12 de Maio de 2026 às 09:15

China constrói túnel ferroviário de 14,25 km sob o rio Yangtze para ligar Xangai a Taicang com trens a 350 km/h. A obra utiliza a tuneladora Linghang, que opera a 89 metros de profundidade, com escavação bruta prevista para encerrar em 2026. A operação comercial deve ocorrer entre 2027 e 2028

China constrói túnel ferroviário sob o rio Yangtze no ponto mais profundo do mundo
Cabeçote da tuneladora Linghang em operação.

A engenharia chinesa avança na construção de um túnel ferroviário sob o rio Yangtze, utilizando a tuneladora Linghang, apelidada de “Voyager”. O projeto, que ligará Xangai a Taicang, no leste da China, opera atualmente a 89 metros de profundidade, marca que estabelece o ponto mais profundo de uma linha ferroviária já construída. Com a escavação bruta prevista para terminar até o fim de 2026, a obra visa viabilizar o tráfego de trens a 350 km/h em um trecho total de 14,25 km.

A Linghang detém três recordes mundiais para túneis de alta velocidade. A máquina possui o maior diâmetro de corte direto já operado em ferrovias de alta velocidade (HSR), com 15,4 metros. Além disso, sustenta a maior distância de escavação contínua por um único cabeçote, atingindo 11,3 km, enquanto outras máquinas do setor não superam os 5 km. A profundidade sob o leito do Yangtze completa a série de marcas globais.

Com 148 metros de comprimento e peso de 4.000 toneladas — massa equivalente a quase 700 ônibus urbanos —, a estrutura industrial exigiu um poço de lançamento com mais de 30 metros de profundidade.
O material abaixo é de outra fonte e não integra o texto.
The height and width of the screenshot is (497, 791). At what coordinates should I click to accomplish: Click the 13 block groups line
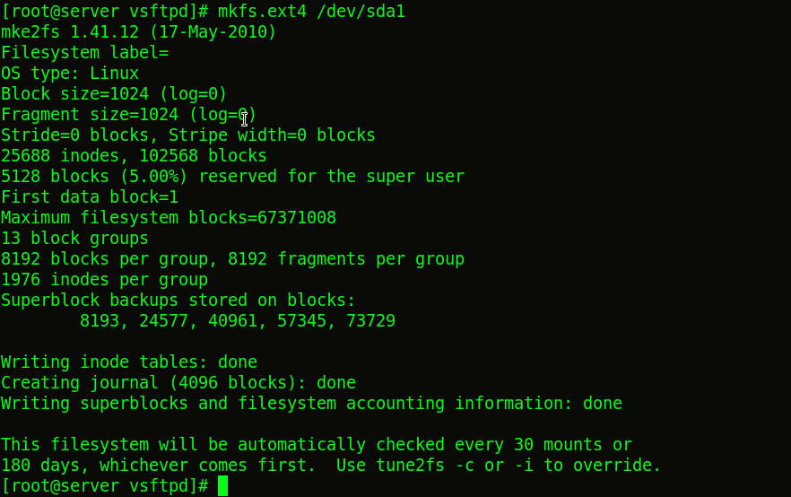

O equipamento conta com sistema de escavação inteligente e vedação de alta pressão hídrica, tecnologia necessária para suportar a carga de bilhões de toneladas de água do rio.

A complexidade do projeto é evidenciada pelo cruzamento de seis falhas geológicas ao longo do percurso. Para mitigar riscos de colapso, a obra utiliza anéis de concreto pré-fabricado com quase 15 metros de diâmetro, instalados em poucas horas logo atrás do cabeçote, garantindo a estrutura definitiva enquanto a escavação progride. A Linghang já superou a marca de 10.000 metros escavados sob o Yangtze.

A linha ferroviária integra Xangai a Chengdu, atravessando as províncias de Jiangsu, Anhui, Hubei e a cidade de Chongqing, abrangendo quatro fusos econômicos da China continental. O impacto logístico reduzirá o tempo de viagem entre Xangai e Chengdu de mais de 12 horas para cerca de 6,7 horas, permitindo deslocamentos de ida e volta no mesmo dia. No trecho Xangai-Chongqing, a viagem cairá para 5,3 horas, representando uma redução de 50% no tempo de transporte em uma das principais ligações leste-oeste do país, facilitando o fluxo de passageiros e cargas do polo costeiro para o interior.

O modelo de execução chinês, baseado em planejamento centralizado, contratos turn-key e padronização industrial, resultou em uma malha de alta velocidade superior a 50 mil km, o dobro da soma de todas as redes HSR do restante do mundo.

Esse cenário contrasta com a infraestrutura brasileira. A Ferrogrão, que ligaria Sinop (MT) a Itaituba (PA) em 933 km para escoamento de grãos, está sem ordem de início de obra desde 2009. Paralelamente, o projeto do trem-bala Rio-São Paulo permanece em discussão legislativa desde os anos 2000, aguardando a definição do modelo de financiamento.

A operação comercial da nova linha chinesa está estimada para o período entre 2027 e 2028, dependendo dos testes de comissionamento do trecho subaquático e da instalação dos sistemas elétricos e de via permanente após a conclusão da escavação bruta.